*Bloco de texto*.
Os conceitos acima
são idênticos? Se são diversos, como defini-los, ou
seja, quais seus limites essenciais (teóricos e até territoriais)? Como, enfim,
distinguí-los entre si? Qual a natureza dessa
trindade federal no Brasil? Por que essa trindade é sempre fugidia?
Enfim, Brasília, Plano Piloto, DF, Capital federal, do Brasil… existem de onde até aonde?
Certa vez fui
chamado a discutir com adolescentes de uma conhecida escola particular da Asa
Sul o tema “o DF”. Tema esse só aparentemente fácil. É onde moramos! É a
capital do Brasil! É Brasília! …, diziam os estudantes. Mas uma indagação
trouxe a sempre contornada e jamais resolvida confusão: “professor, quando
volto do ‘Parkshoping’ vejo placas
indicando que Brasília fica pra lá!! Aí eu fico confuso! Ali,
onde eu estava, o que é, se não é Brasília?” De
outra feita, uma interessada professora do GDF também propôs esse desafio: o
hino oficial é de Brasília ou do Distrito Federal? A esfinge permanece ainda indecifrada: “o governador é de Brasília ou do DF?” Por que
a Universidade Católica de Brasília, está em
Taguatinga (que não é considerada Brasília)?
São perplexidades
mais recentes (art.18, CF/1988) numa questão sempre muito indecifrável e que não se restringe
apenas à semântica, nem tampouco é meramente acadêmica, posto que tem implicações cotidianas na vida de muitos. Nada resolve,
pelo menos tecnicamente, o lugar comum: “o DF é um Estado e também um
Município”, ora o que há é tão-só acumulo de
competências jamais de pessoas. Ademais, aqui esse enfoque é de interesse
mediato, eis que o imediato é a localização física da capital federal, da sede
administrativa, do domicílio da pessoa União/República Federativa do Brasil,
interna e externamente.
Município anômalo, para Hely L. Meirelles; para Ruy o DF era um “semi-Estado,
um quase-Estado, um Estado que não dispõe de sua própria constituição.”;
para José Afonso da Silva é uma autarquia territorial; para Manoel
Ferreira Filho é uma circunscrição territorial assemelhada aos
Territórios Federais; para outros juristas o DF é: mais que um município e
menos que um Estado (p.ex. Pontes, Diogo Figueiredo, Sepulveda
Pertence…). Enfim, o DF é uma pessoa jurídica sui
generis, todos concordam.

*Bloco de dados*.

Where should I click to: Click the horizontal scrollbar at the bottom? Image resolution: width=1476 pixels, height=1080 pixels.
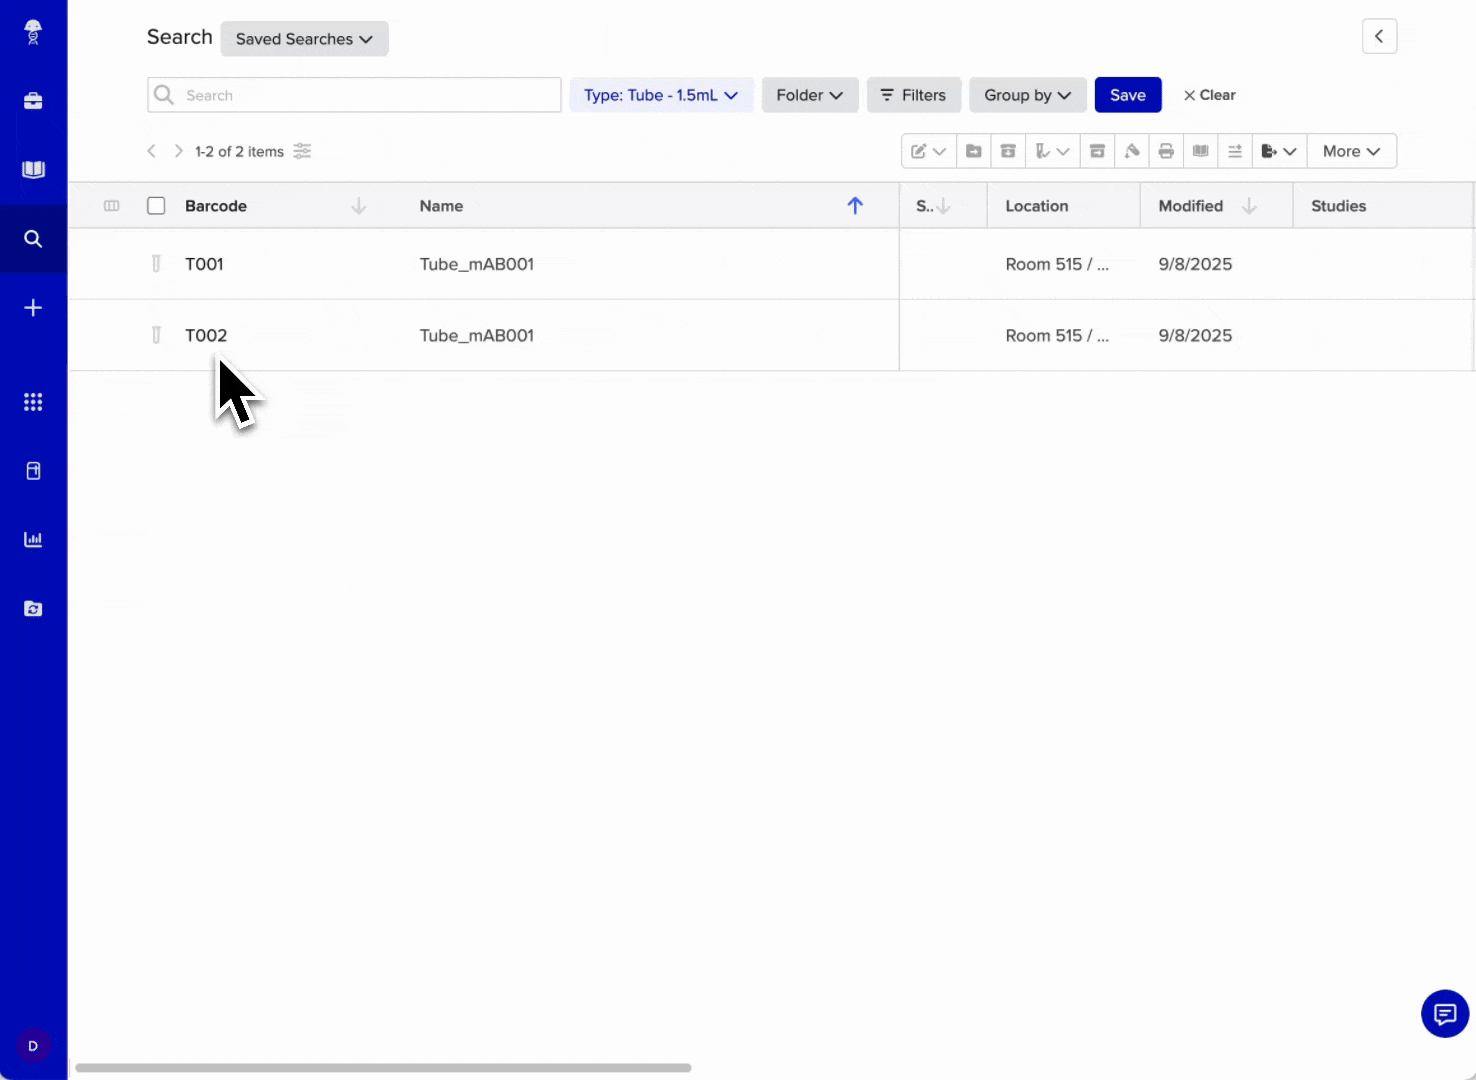(383, 1068)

*Tarefas e exercícios*.
1. Responda com base no texto sobre o Distrito Federal:
(a) Em que cidade está a Universidade Católica de Brasília?
(b) Segundo José Afonso da Silva, o que é o DF?
(c) Em que região ficava a escola particular onde houve a conversa com adolescentes sobre o tema "o DF"?
2. Retome o texto sobre o Distrito Federal e prossiga a partir da última frase.
A listagem é um material à parte, sem relação com o texto.

*Respostas por tarefa*.
1.
(a) Em Taguatinga.
(b) Uma autarquia territorial.
(c) Na Asa Sul.

2.
A questão impõe um
breve histórico sobre a doutrina do Estado federal. O vocábulo Federal,
derivado do Latim ‘foederare’ (=unir,
legar por aliança), é empregado na técnica do Direito Público, enquanto
organização do Estado, como a união indissoluvelmente instituída por Estados
independentes ou da mesma nacionalidade para a formação de uma só entidade
soberana. Na federação, embora não se evidencie um regime unitário, há um laço
de unidade entre as diversas coletividades federadas, de modo a mostrá-las, em
suas relações internacionais e mesmo em certos fatos de ordem interna, como um
Estado único. Entre os entes da federação (na CF/1988: União, Estados, DF e
municípios) não há hierarquia, mas coordenação harmônica de poderes
distribuídos pela Carta Magna da federação.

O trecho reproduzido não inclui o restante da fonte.